Written by Professor Micol Hebron


I am very pleased to announce that I have been invited to present a performance art piece at Emerson Dorsch Gallery in Miami on Thursday November 13, 2014 as part of “This is Happening”, a 5-week long performance art series. My performance, titled “Three Stage Transfer Drawing” is a collaborative drawing project that invites participation by artists from around the country as well as on-site in the gallery. Four Chapman students will be participating in the performance with me as well!

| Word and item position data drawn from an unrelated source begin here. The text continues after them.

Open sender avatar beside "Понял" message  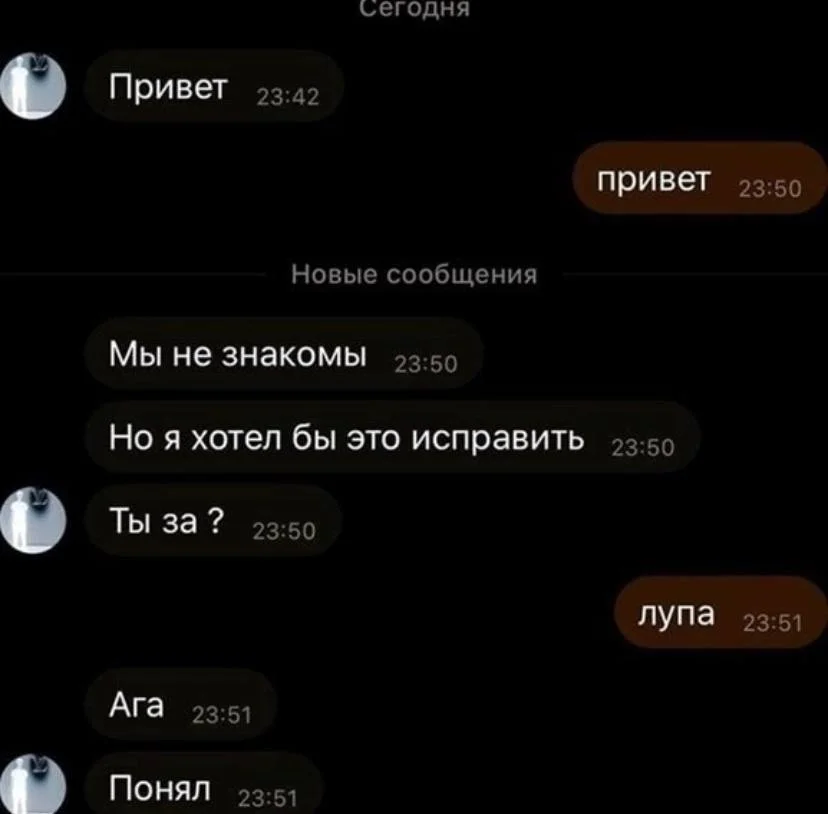pos(33,786)
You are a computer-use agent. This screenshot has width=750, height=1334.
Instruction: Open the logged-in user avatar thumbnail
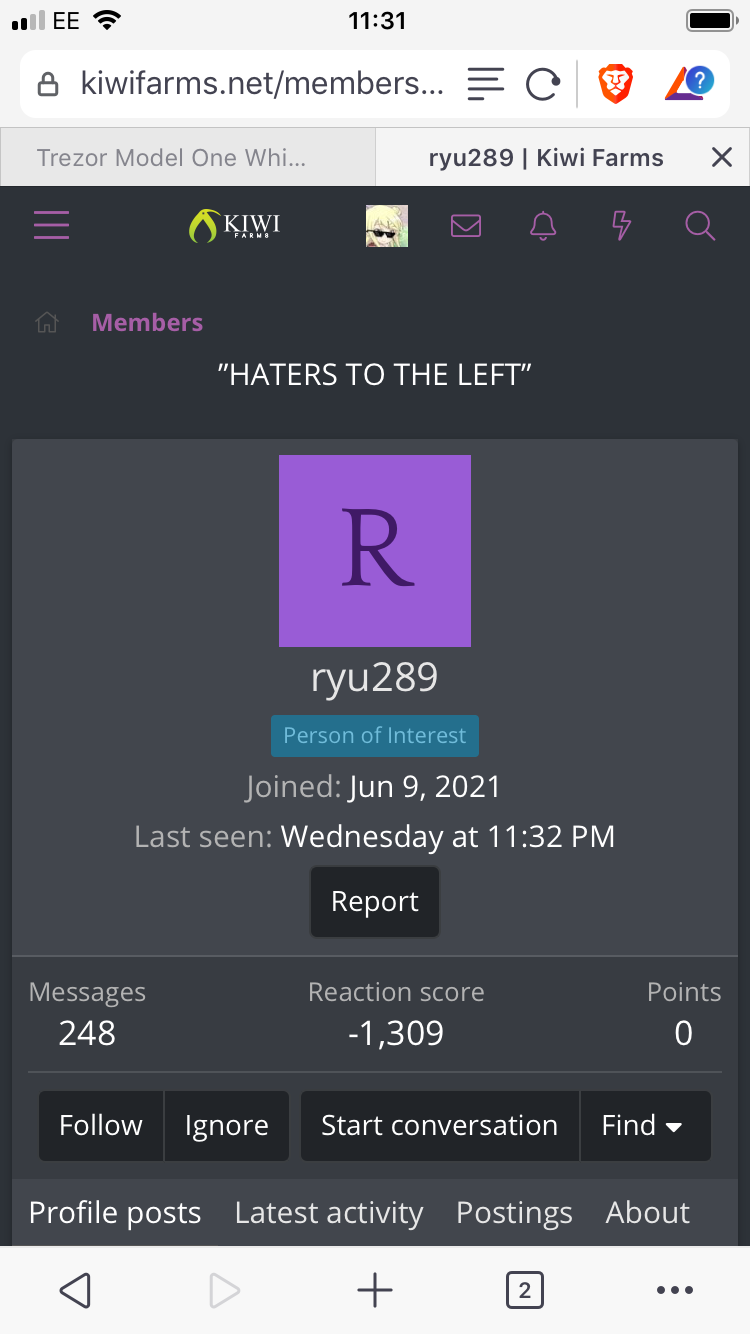pos(386,226)
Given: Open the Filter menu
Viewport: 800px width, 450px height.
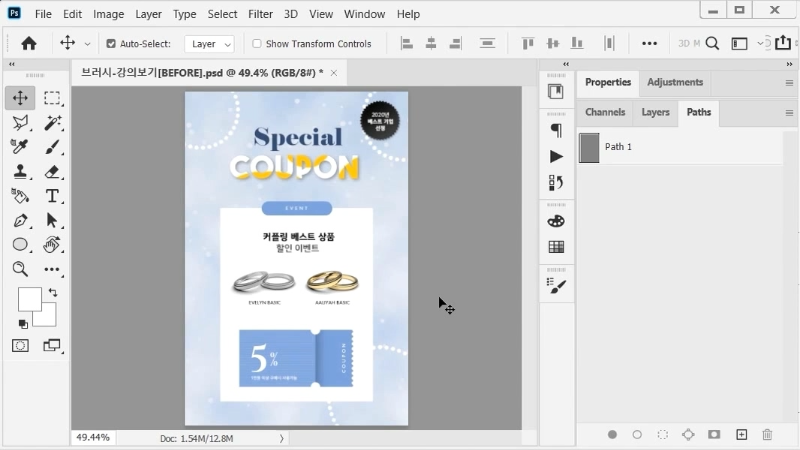Looking at the screenshot, I should click(x=260, y=14).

“Three-stage transfer drawing” performance is inspired from a project that conceptual artist Dennis Oppenheim did with his son in 1971 titled “Two-stage transfer drawing”. The piece is also inspired by Joseph Kosuth’s conceptual notion that “the best work of art is an idea communicated telepathically from one person to another”. Other influences include Yoko Ono’s
Telephone Piece,
Sol Lewitt’s drawing instructions, Fluxus performance scores, and the 1969 exhibition
“Art by Telephone”
at the Museum of Contemporary Art, Chicago.

Group of people smiling.


“Two Stage Transfer Drawing”, Dennis Oppenheim and son, 1971



My “Three-Stage Transfer Drawing” performance engages the public in a three-part act of performative drawing that explores the transmission and expression of an image through technology, language, body, and image (drawing). It is a game of ‘telephone’ for the modern era, which examines the various means through which we communicate, understand, and visualize an image. In this performance, an artist off-site in another city sends a text to one of the viewers in the gallery, the viewer then interprets that text as a drawing, and draws it with their finger on my back. I then translate what I feel them drawing on my back, onto a piece of paper to create the final drawing.

I have performed similar versions of this project at the
Torrance Art Museum
, and at the
Central Utah Art Center. 

Emerson Dorsch
is a leading international contemporary art gallery that focuses on mid-career contemporary artists.